About ten years ago significant progress was made regarding the discrete logarithm problem in finite fields of small characteristic. This resulted in a series of practical record-breaking computations as well as quasi-polynomial asymptotic running times, first established heuristically and later provably. The tremendous speedup of the index calculus method was possible by an advantageous representation of the finite field. In fact, a field extension of \(\mathbb F_q\) could be defined by an element \(\vartheta\) satisfying \(\vartheta^q = \frac g h (\vartheta)\) for some low degree polynomials \(g, h\) (provided they exist which may be hard to prove).\N\NAnother representation that turns out to be helpful for provably efficient algorithms uses elliptic curves to define the field extension. Indeed, if \(P\) is an \(\mathbb F_q\)-rational point of order~\(k\) on an elliptic curve \(E\) with Frobenius map \(\pi\), and if \(F = (x_F, y_F)\) is any point on~\(E\) such that \(\pi(F) = F + P\), then \(\mathbb F_q[x_F, y_F]\) defines a field extension \(\mathbb F_{q^k}\).

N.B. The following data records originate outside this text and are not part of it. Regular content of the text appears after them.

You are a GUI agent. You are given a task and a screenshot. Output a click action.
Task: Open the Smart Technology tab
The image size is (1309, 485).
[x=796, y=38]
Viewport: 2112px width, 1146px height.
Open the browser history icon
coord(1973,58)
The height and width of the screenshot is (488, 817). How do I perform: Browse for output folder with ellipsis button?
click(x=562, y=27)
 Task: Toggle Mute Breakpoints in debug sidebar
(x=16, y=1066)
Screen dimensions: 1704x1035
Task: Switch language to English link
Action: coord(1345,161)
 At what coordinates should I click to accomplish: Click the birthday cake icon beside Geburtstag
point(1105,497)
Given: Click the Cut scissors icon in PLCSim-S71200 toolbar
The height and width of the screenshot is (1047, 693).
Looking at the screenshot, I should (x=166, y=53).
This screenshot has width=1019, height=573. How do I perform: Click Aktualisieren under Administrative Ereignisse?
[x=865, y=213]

This has been used for notable recent work on provable quasi-polynomial time algorithms, while the practicality of this approach is now addressed by the paper at hand.\N\NIn order to use this representation for an efficient index calculus algorithm the elliptic curve is mapped into \(3\)-space by \(Q \mapsto (x_{Q - P}, x_Q, x_{Q + P})\), so that the coordinates \(U, V, W\) of the image of~\(F\) satisfy \(U^q = V\) and \(V^q = W\). This enables one to apply systematic equations \(\prod_{\alpha \in \mathbb P^1} (A - \alpha B) = A^q B - A B^q\) with \(A, B\) polynomials in \(U, V\). Using ideas from the Function Field Sieve the authors employ decompositions of divisors, which map to the target field~\(\mathbb F_{q^k}\) by evaluating at the point~\(F\), to set up the index calculus method.\N\NThe relation generation is explained in detail and it is shown how the algorithm can be improved by systematic factors to be practically competitive. It is also discussed how recent techniques like bilinear Gröbner basis descent or the zig-zag descent can be adapted to the situation at hand. Finally, the authors provide details of discrete logarithm computations in the finite field \(\mathbb F_{3^{1345}}\) along with Magma code for verification.